Output verbatim the line with "Given: Expand the New Folder dropdown arrow" together with every line beneath it, ending at the last line of the entries.
Data records Block Start
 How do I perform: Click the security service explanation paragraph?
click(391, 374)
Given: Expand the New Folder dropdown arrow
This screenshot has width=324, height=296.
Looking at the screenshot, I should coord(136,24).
Data records Block End
#### Reply to the exercise
Given: Expand the New Folder dropdown arrow
This screenshot has width=324, height=296.
Looking at the screenshot, I should coord(136,24).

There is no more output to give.